Qui, descriviamo un protocollo per ottenere l’estratto di veleno grezzo dall’anemone di mare e rilevare la sua attività emolitica e fosfolipasi.
La composizione del veleno di anemone di mare comprende molecole polipeptidiche e non proteiche. I componenti citolitici hanno un elevato potenziale biotecnologico e biomedico per la progettazione di nuovi strumenti molecolari. Il veleno di anemoni di mare si trova nelle cellule ghiandolari dell’ectoderma e delle strutture subcellulari chiamate nematocisti, entrambe distribuite in tutto il corpo dell’anemone marino. Questa caratteristica implica sfide perché le cellule e la nematocisti devono essere lisate per rilasciare i componenti del veleno con altre molecole non tossiche. Pertanto, in primo luogo, il veleno è derivato da un estratto grezzo (miscela di molecole diverse e diverse e detriti tissutali). Il prossimo passo è rilevare polipeptidi con bioattività specifiche.
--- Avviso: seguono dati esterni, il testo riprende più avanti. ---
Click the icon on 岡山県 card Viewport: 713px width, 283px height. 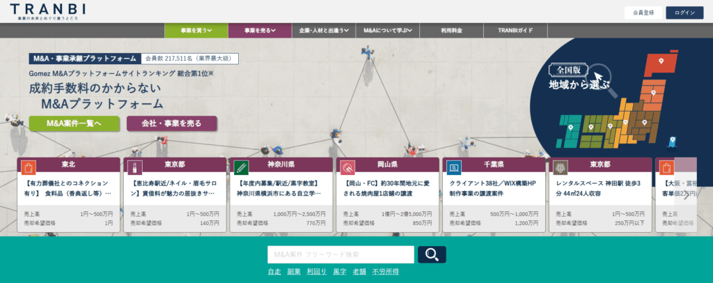click(x=347, y=167)
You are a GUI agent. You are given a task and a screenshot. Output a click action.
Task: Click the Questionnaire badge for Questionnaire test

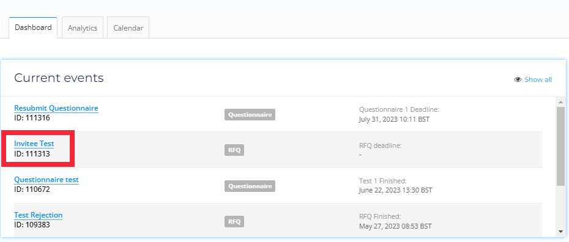(x=250, y=186)
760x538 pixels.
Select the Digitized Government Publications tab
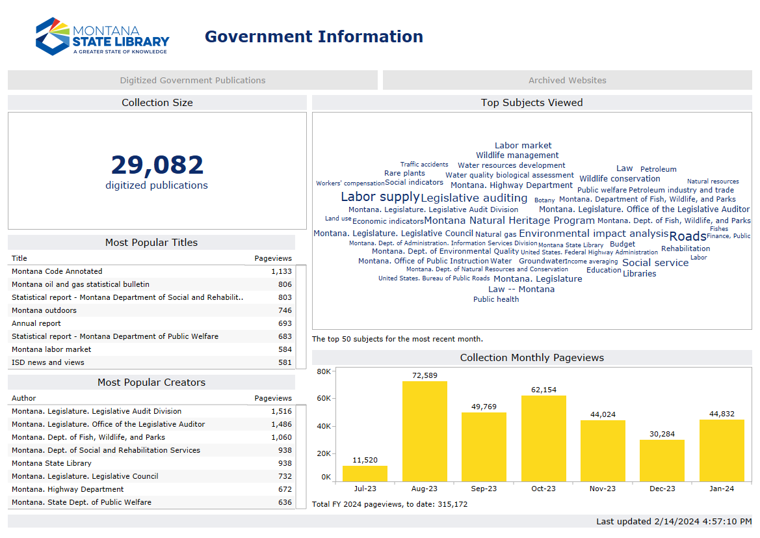(192, 80)
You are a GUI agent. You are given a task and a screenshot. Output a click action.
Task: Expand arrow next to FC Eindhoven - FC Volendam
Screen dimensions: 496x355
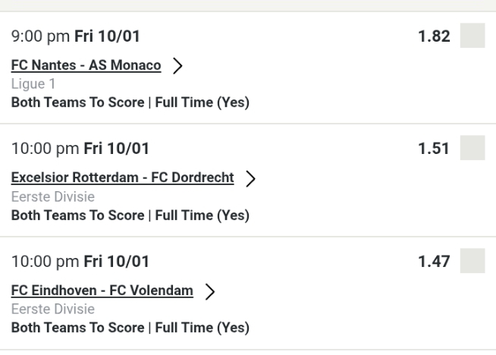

Qui, descriviamo una strategia efficiente per ottenere l’estratto grezzo di anemone di mare e il biotest per identificare la presenza di citolisine. Il primo passo prevede tecniche economiche e semplici (ciclo agitato e congelamento-disgelo) per rilasciare citolisine. Abbiamo ottenuto la più alta attività citolitica e proteina (~ 500 mg di proteine da 20 g di peso secco). Successivamente, la complessità polipeptidica dell’estratto è stata analizzata dal gel SDS-PAGE rilevando proteine con pesi molecolari compresi tra 10 kDa e 250 kDa. Nel test emolitico, abbiamo utilizzato globuli rossi di pecora e determinato HU50 (11,1 ± 0,3 μg / mL). Al contrario, la presenza di fosfolipasi nell’estratto grezzo è stata determinata utilizzando il tuorlo d’uovo come substrato in un mezzo solido con agarosio. Nel complesso, questo studio utilizza un protocollo efficiente ed economico per preparare l’estratto grezzo e applica biotest replicabili per identificare citolisine, molecole con interessi biotecnologici e biomedici.
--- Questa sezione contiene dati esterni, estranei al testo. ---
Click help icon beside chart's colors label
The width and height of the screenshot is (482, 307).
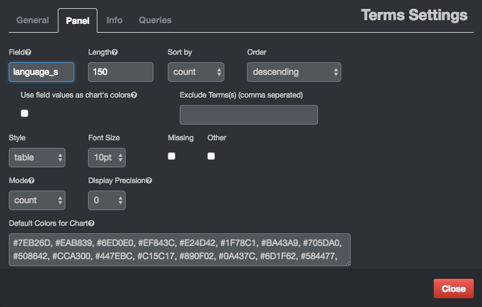(x=134, y=95)
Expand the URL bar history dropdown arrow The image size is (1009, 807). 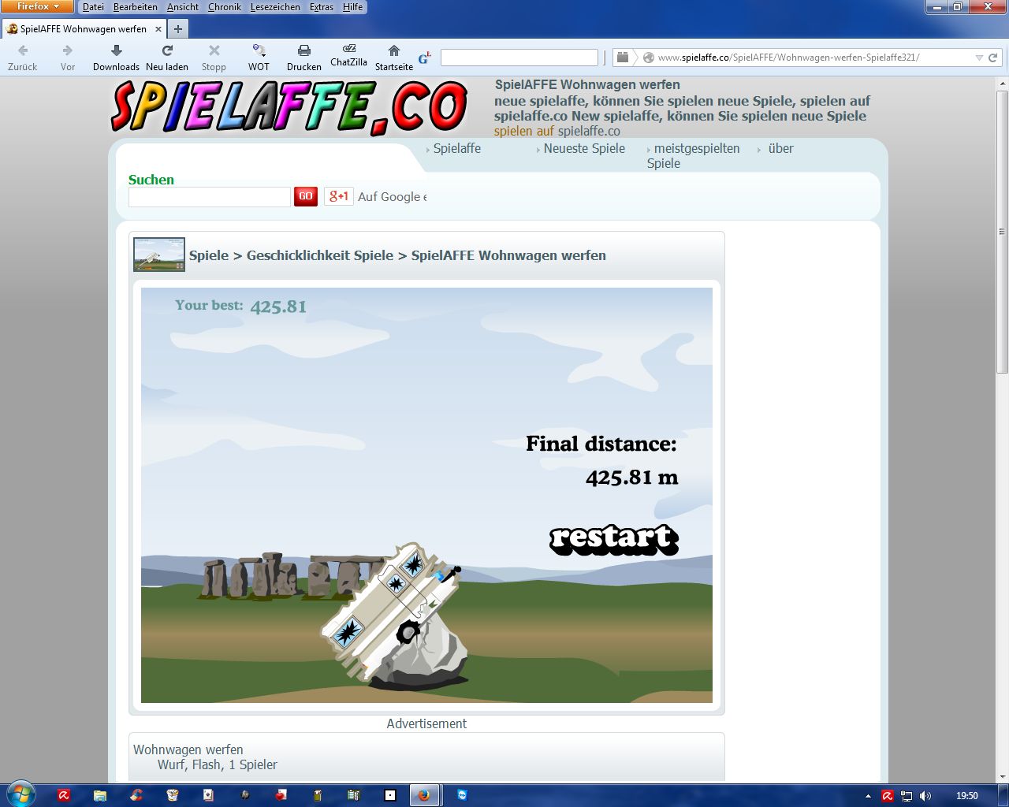979,58
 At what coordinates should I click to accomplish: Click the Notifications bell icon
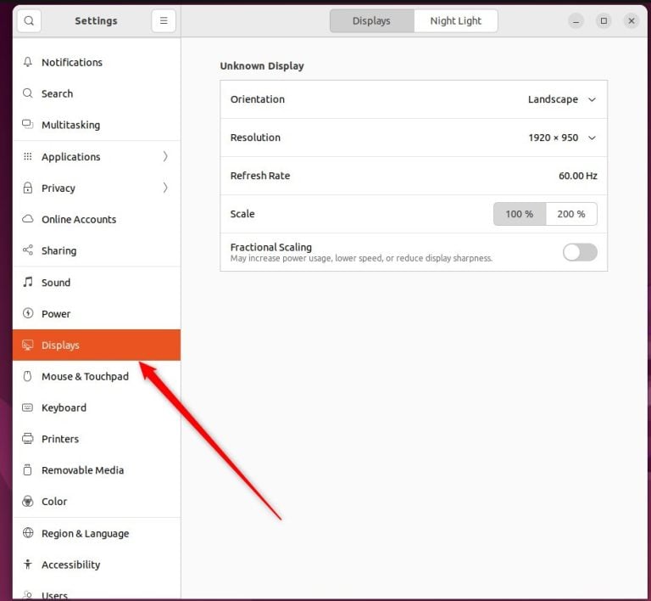(28, 62)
Gli animali marini sono una ricca fonte di composti biologicamente attivi. Negli ultimi decenni, la composizione del veleno di anemone di mare ha attirato l’attenzione scientifica poiché comprende una varietà di polipeptidi con attività emolitica, citotossica, enzimatica (fosfolipasi, proteasi, chitinasi) e neurotossica ed effetti inibitori sull’attività proteolitica1. Inoltre, questi polipeptidi sono potenziali fonti per lo sviluppo di strumenti molecolari nell’uso biotecnologico e terapeutico 2,3.
Ci sono poche segnalazioni sul veleno di anemone di mare e sui suoi componenti molecolari a causa della complessità di ottenere il veleno, persino l’isolamento e la caratterizzazione delle tossine. I metodi di estrazione utilizzati nei rapporti prevedevano la lisi e lo svuotamento del contenuto delle cellule che sono correlate e non correlate alla produzione di veleno1.
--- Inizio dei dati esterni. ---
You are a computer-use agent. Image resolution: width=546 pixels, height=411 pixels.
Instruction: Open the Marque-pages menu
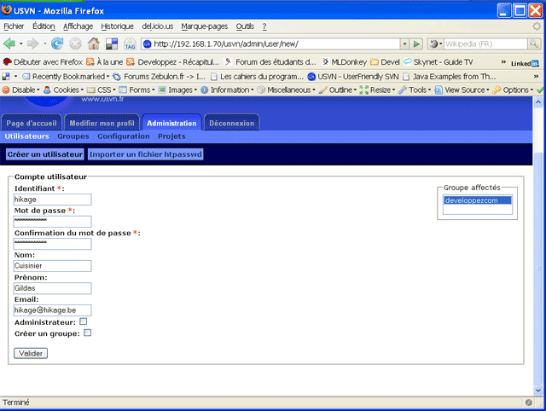tap(205, 26)
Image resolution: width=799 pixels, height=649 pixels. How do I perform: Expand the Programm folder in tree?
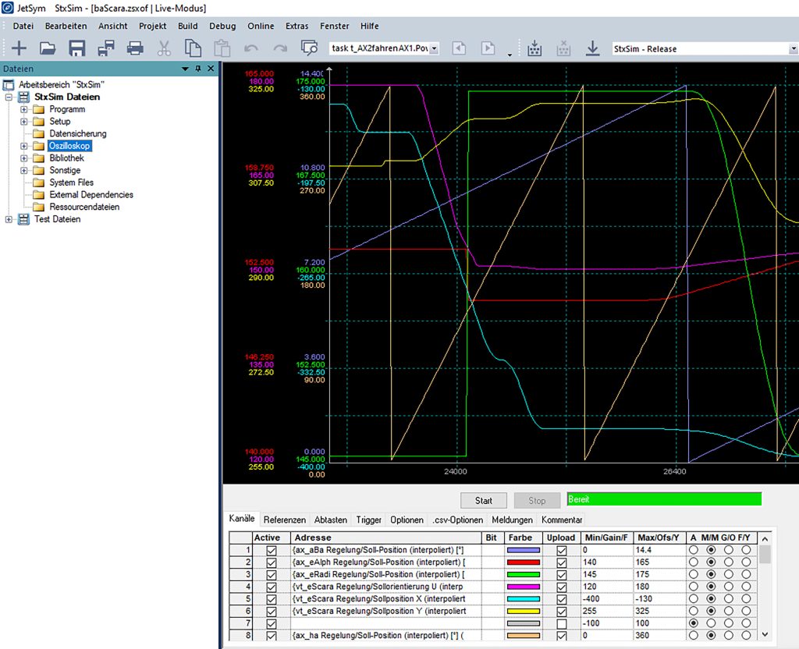(24, 109)
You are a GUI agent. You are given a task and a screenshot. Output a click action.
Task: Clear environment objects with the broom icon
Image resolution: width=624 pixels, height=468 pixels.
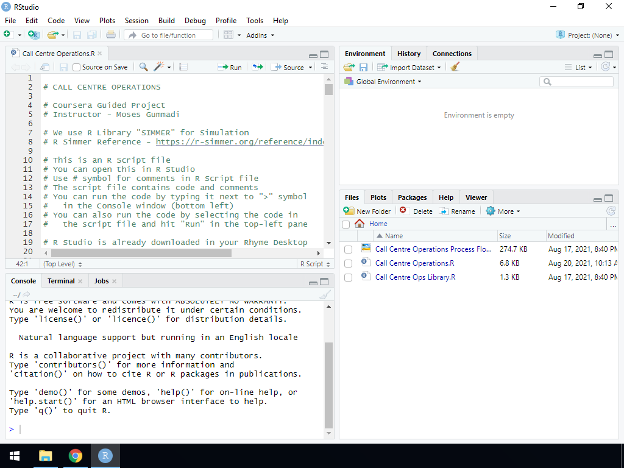[x=455, y=67]
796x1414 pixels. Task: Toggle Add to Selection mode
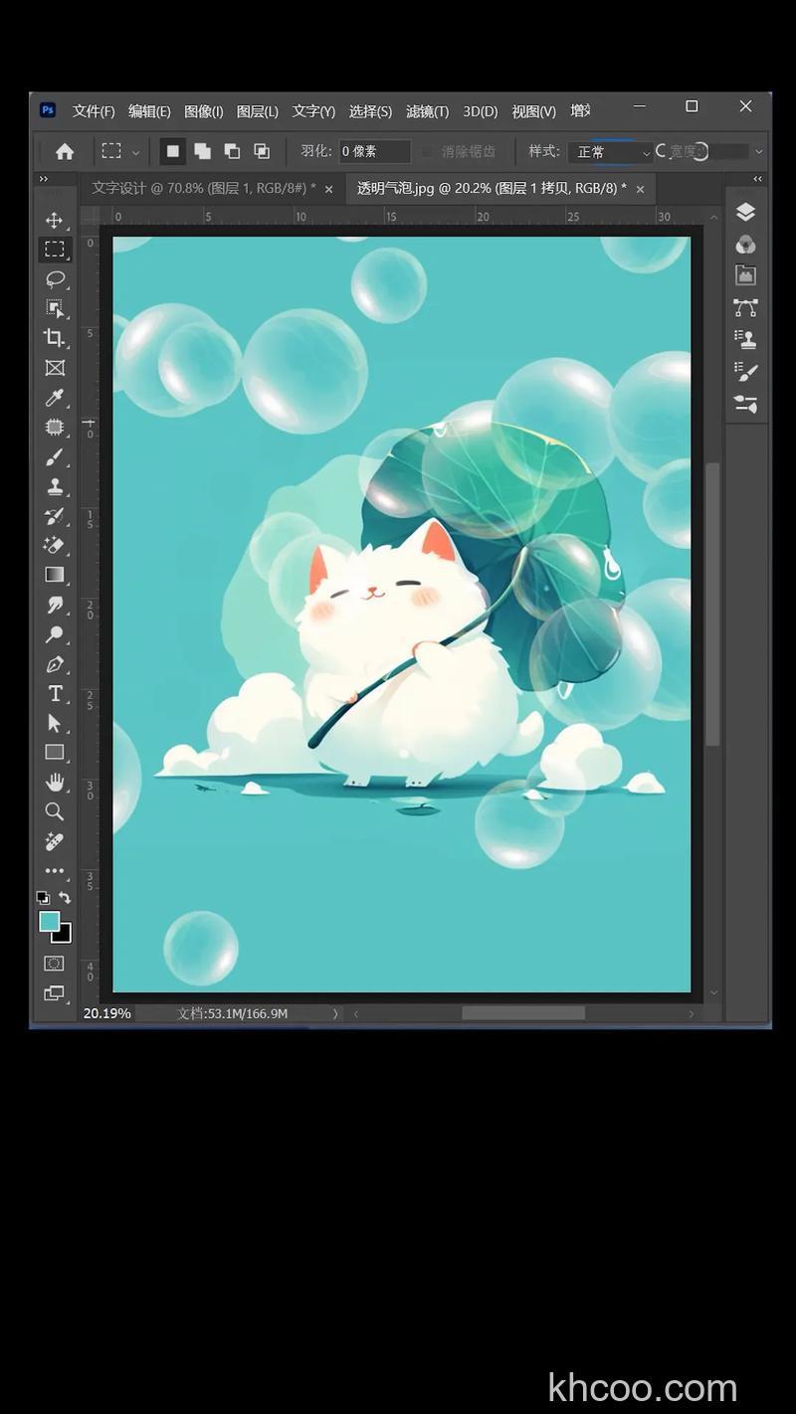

Una caratteristica particolare in tutti gli cnidari è l’assenza di un sistema per la produzione e il rilascio del veleno centralizzato in un’unica regione anatomica. Invece, le nematocisti sono strutture che mantengono il veleno 4,5. Altri tipi di cellule, chiamate cellule della ghiandola epidermica, secernono anche tossine e sono anche distribuite in tutto il corpo degli anemoni di mare6.
La prima e più cruciale sfida nell’ottenere il veleno è la generazione di un estratto con sufficiente manipolazione nei processi successivi, senza l’inattivazione o la degradazione delle proteine labili. Successivamente, le cellule devono essere lisate e i componenti, in questo caso, i polipeptidi devono essere estratti in modo efficiente e rapido, evitando la proteolisi e l’idrolisi mentre si eliminano altri componenti cellulari7.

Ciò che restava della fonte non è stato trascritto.